The Tasmanian property market is on track to exceed last year’s results, with the number of sales in the first half of the year 17.5% stronger than the same period in 2016, according to the REIT.
At the same time, CoreLogic reports that capital values in Hobart are up 6.5% over the past year. Only growth results in Sydney (12.4%), Melbourne (15.9%) and Canberra (12.9%) have been stronger.
Indeed, the REIT says median prices increased across all regions with Launceston up 4.3% in the June Quarter, while values in North West Centres grew by 4.2%.
Darwin real estate has turned the corner, according to Glenn Grantham, General Manager of Raine & Horne Darwin, with the latest data from the Real Estate Institute of Northern Territory (REINT) showing the market recorded sales growth in the June 2017 quarter.
This is a second quarter in a row of sales growth, which demonstrates that confidence is returning to the Darwin market,” said Glenn.
The REINT’s Northern Territory Real Estate Local Market Report (RELM) Report shows that residential house sales increased across the Greater Darwin region by a healthy 3.9%, which is up by 15.9% compared to last year. In addition, the median house price jumped 1.9% to $540,000 for the quarter.
Inner Darwin led the recovery with a massive jump of 57.1% in sales volumes for the quarter and the Darwin North Coastal region, which saw volumes go up by 6.2%.

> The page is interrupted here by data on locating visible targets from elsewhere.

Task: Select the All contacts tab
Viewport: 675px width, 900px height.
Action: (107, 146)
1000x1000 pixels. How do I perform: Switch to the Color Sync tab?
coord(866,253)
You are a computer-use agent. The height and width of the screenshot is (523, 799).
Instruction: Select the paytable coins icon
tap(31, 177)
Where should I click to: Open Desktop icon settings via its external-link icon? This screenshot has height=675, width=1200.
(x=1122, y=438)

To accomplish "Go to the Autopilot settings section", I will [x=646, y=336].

The unit results were even better with sales volumes up 16.8% for Greater Darwin, while the median price rose by 9.3% from the previous quarter. Inner Darwin sales led the way with volumes up by 44.8%, with then median up by 17.2%.
Away from the capital, Palmerston house volumes slipped a little in the June quarter dropping by 2.5%, but this is still 23% better than twelve months ago. In Alice Springs, house volumes increased by 18.3% from the March Quarter and 47.9% compared to the same time in 2016.